Work order — When you reproduce the data, keep every word exactly as it stands and leave the pictures out.

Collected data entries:
..........
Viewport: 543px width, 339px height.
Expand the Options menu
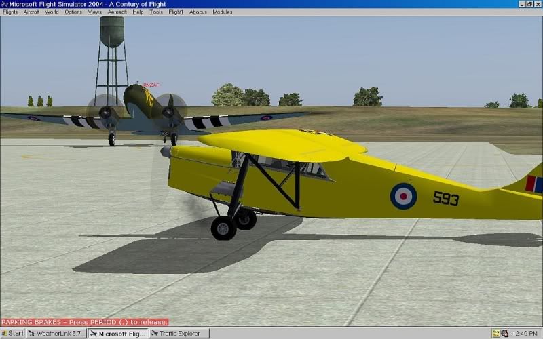point(73,12)
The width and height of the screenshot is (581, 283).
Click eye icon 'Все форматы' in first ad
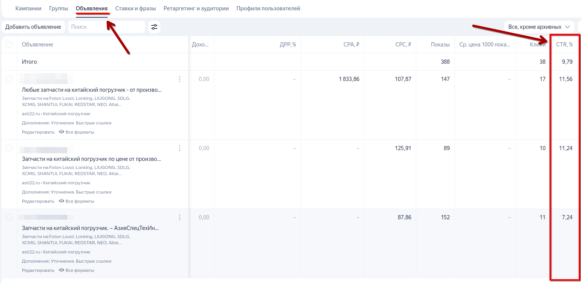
..........
Written answer —
Viewport: 543px width, 339px height.
Expand the Options menu
point(73,12)
The width and height of the screenshot is (581, 283).
Click eye icon 'Все форматы' in first ad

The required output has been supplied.